Task goal:
Copy out all lines from the material that contain the string "Given".

Information provided:
Segment Open

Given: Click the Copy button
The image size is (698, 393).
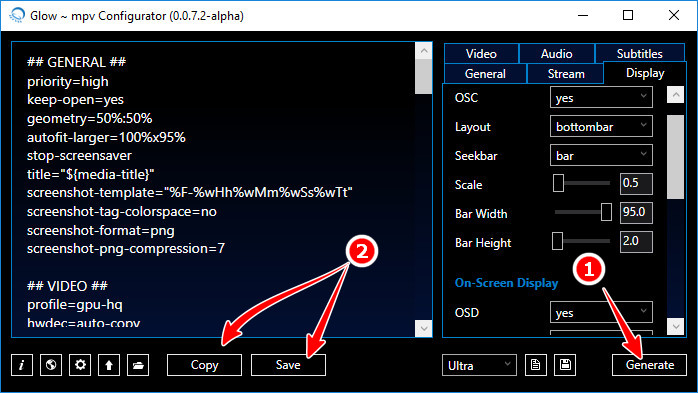Looking at the screenshot, I should [x=204, y=365].
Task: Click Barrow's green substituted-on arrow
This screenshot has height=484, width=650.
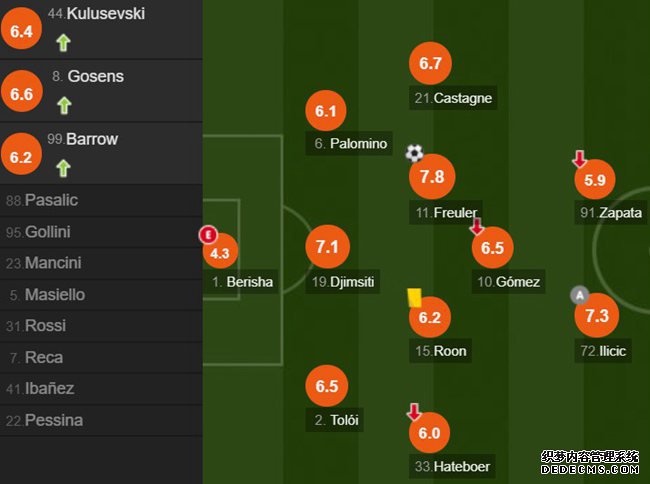Action: tap(63, 168)
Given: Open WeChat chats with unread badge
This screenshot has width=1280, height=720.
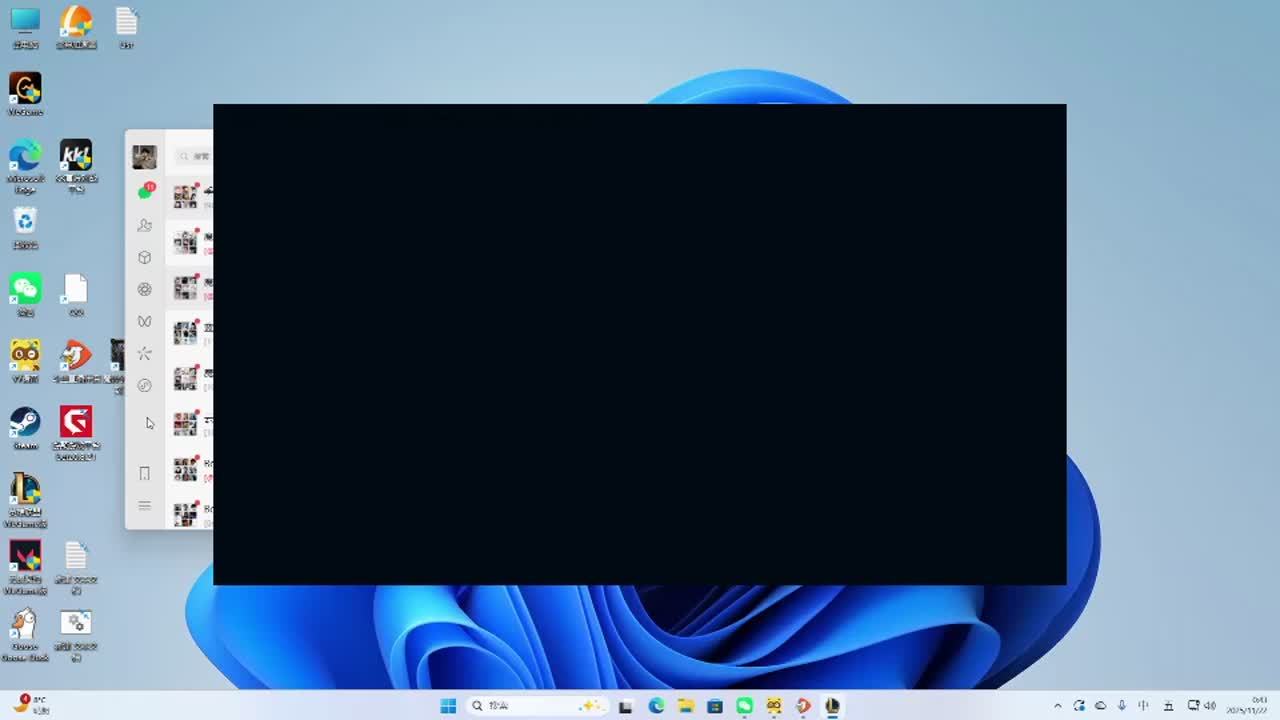Looking at the screenshot, I should pyautogui.click(x=145, y=192).
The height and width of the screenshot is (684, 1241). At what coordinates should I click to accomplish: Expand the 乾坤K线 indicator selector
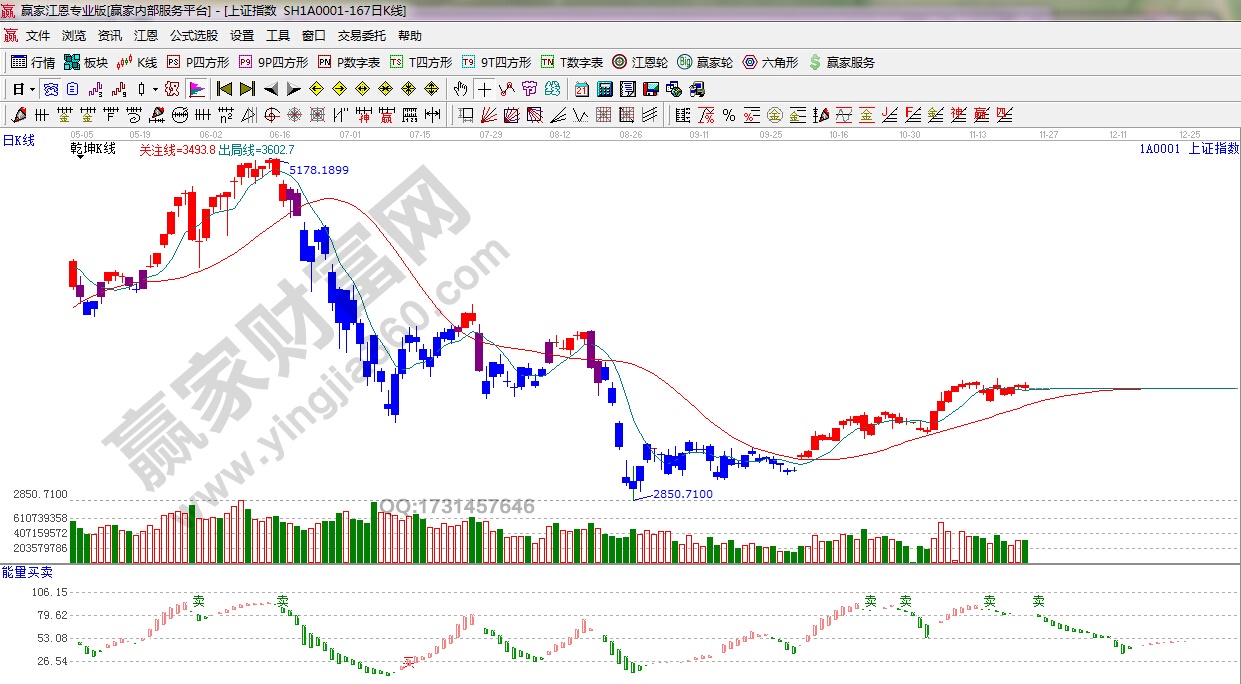click(x=92, y=149)
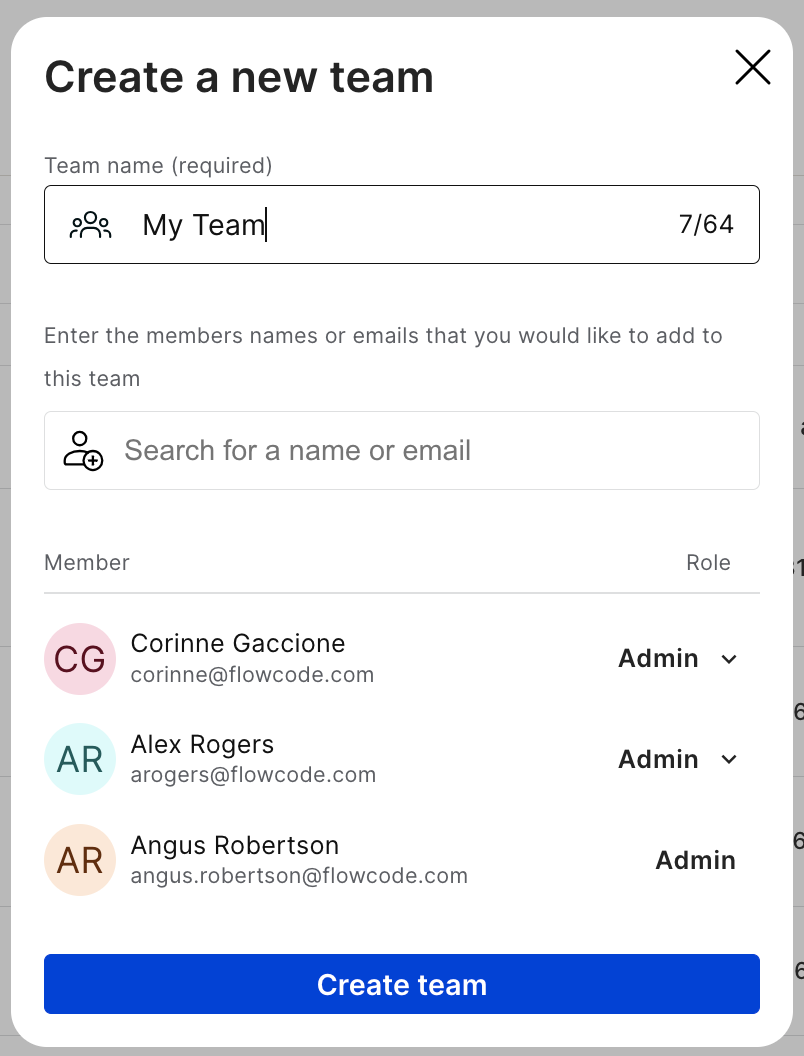804x1056 pixels.
Task: Click Angus Robertson's Admin role label
Action: (696, 860)
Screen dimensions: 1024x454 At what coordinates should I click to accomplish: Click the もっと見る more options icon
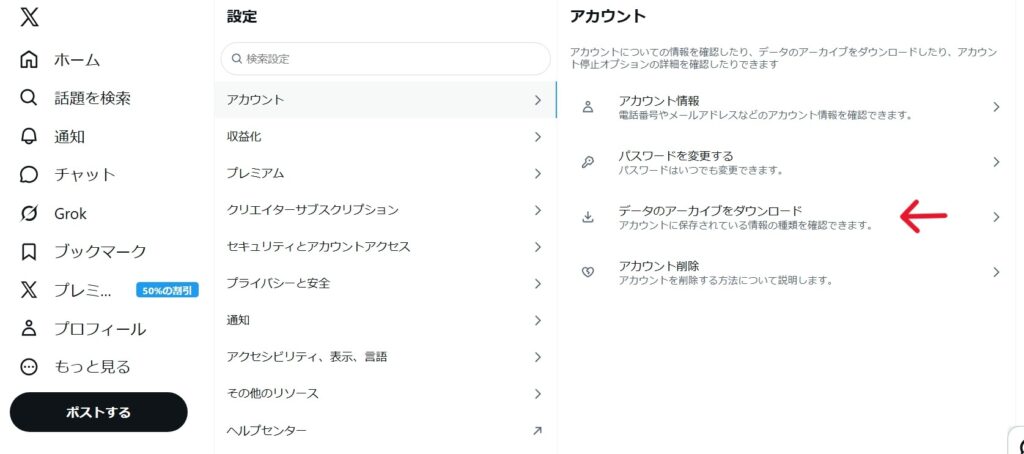tap(30, 367)
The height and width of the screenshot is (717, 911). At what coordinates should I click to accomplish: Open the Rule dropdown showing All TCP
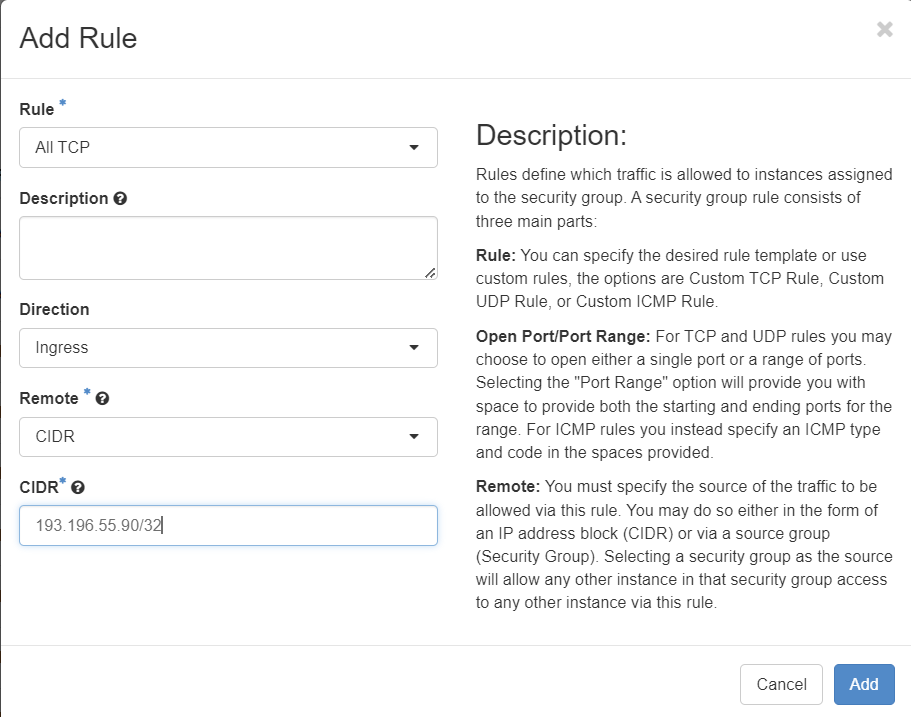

Segment Closed

Answer section:
Given: Click the Copy button
Given: Open WeChat chats with unread badge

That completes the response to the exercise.